Improving Care for Some of the Sickest Patients at Small, Community Hospitals
Deverick J. Anderson, MD, MPH, is an alumnus of the Robert Wood Johnson Foundation Physician Faculty Scholars program and an associate professor of medicine at Duke University School of Medicine. He recently led a study, published in the July issue of Infection Control and Hospital Epidemiology, that finds small, community hospitals have higher rates of ventilator-associated pneumonia than larger hospitals, even though they use ventilators less frequently.
Human Capital Blog: Why did you decide to look at this particular topic?
Deverick Anderson: Our group is very interested in infectious diseases and hospital epidemiology in community hospitals. Despite the fact that more than half of the health care provided in the United States is provided in this setting, data are rarely, if ever, published from small, community hospitals.
HCB: What did your study look at?
Anderson: We analyzed prospectively collected surveillance data on ventilator-associated pneumonia (VAP) from 31 community hospitals over a five year period (2007-2011).
HCB: What did you find?
Anderson: As expected, VAP led to significant morbidity and mortality. The most common cause of VAP was methicillin-resistant Staphylococcus aureus, or MRSA. Most surprisingly, however, we noted that the incidence of VAP was inversely associated with hospital size. In other words, the smallest community hospitals in our network (with less than 30,000 patient-days per year) had the highest rates of VAP.
HCB: Why do you think small community hospitals experience more cases of ventilator-associated pneumonia?
Anderson: This is a great question … and one that I don’t have a definitive answer for! I suspect that the trend is likely related to resources and experience. Smaller community hospitals may not have experts in ventilator management, such as respiratory therapists or intensivists, readily available to care for these incredibly sick patients. In addition, staff in these smaller hospitals are less experienced in caring for patients on ventilators. For example, the smaller community hospitals had an average of one patient on a ventilator each day.
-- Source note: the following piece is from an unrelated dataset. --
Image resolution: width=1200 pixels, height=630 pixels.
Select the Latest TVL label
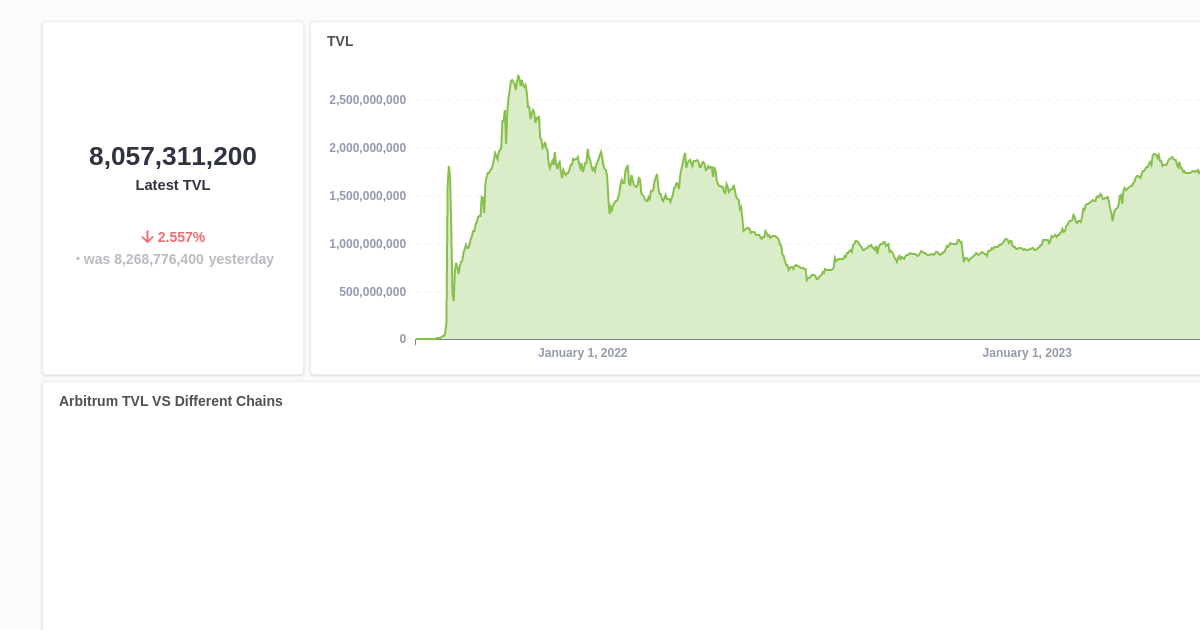point(172,185)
In contrast, the larger community hospitals had more than eight per day. Together, these two issues may lead to patients on ventilators not receiving important evidence-based interventions to prevent the occurrence of VAP.
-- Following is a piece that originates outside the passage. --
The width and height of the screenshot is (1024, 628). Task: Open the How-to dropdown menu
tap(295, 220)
HCB: What kind of implications do your findings have for patients, providers and/or policy-makers? What do you hope happens as a result of these findings?
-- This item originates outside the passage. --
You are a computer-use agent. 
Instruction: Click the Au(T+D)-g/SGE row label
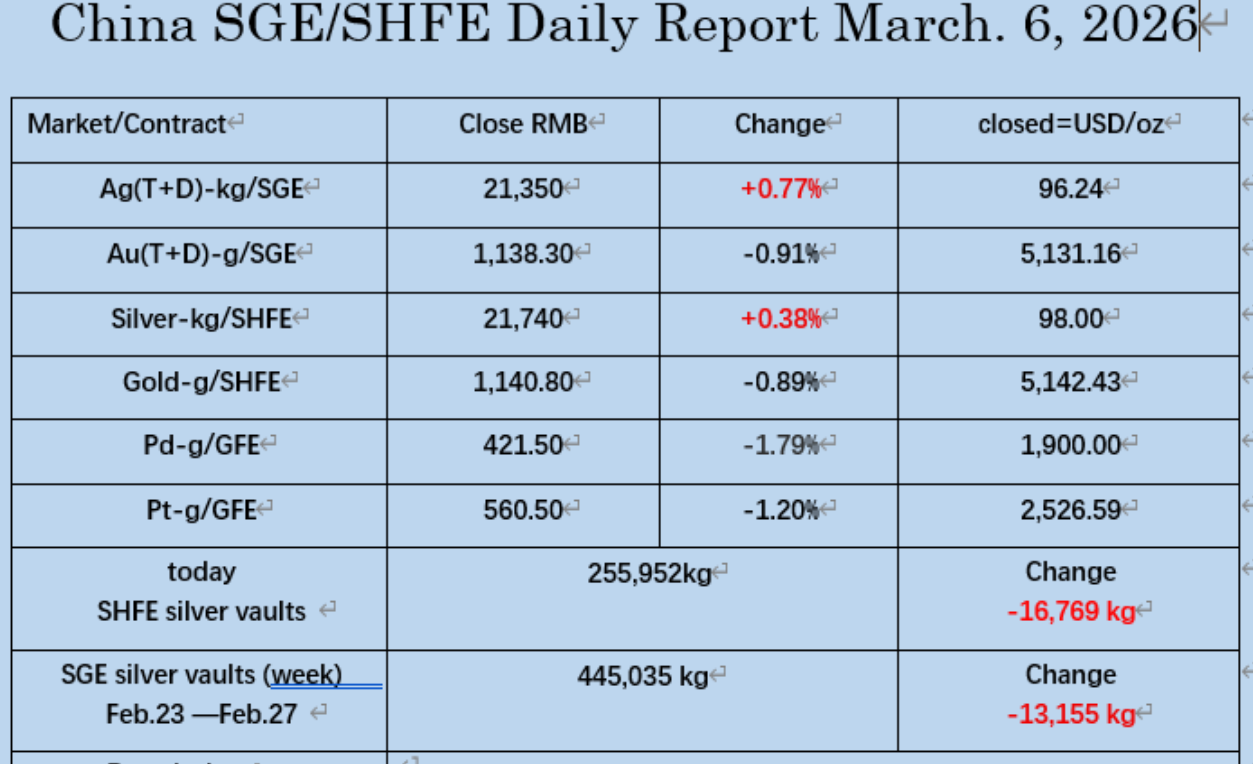201,253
Anderson: I hope our findings lead to an increased awareness of the issue of critical illness and infection in community hospitals. Critically-ill patients don’t have much say in where they receive their care (ambulances go to the nearest hospital!), so it’s important that we ensure adequate and appropriate care in all ICU settings. Perhaps our data can stimulate policy-makers to pursue different methods for resource allocation for small community hospitals and/or investigate policies for transfer of critically ill patients to larger hospitals.
HCB: Do you plan to look at this subject further?
Anderson: Absolutely. Our group just finished a large, multicenter study investigating methods for improving the care of ventilated patients using protocols to implement best practices. We hope to perform a similar study in the small community hospitals described above.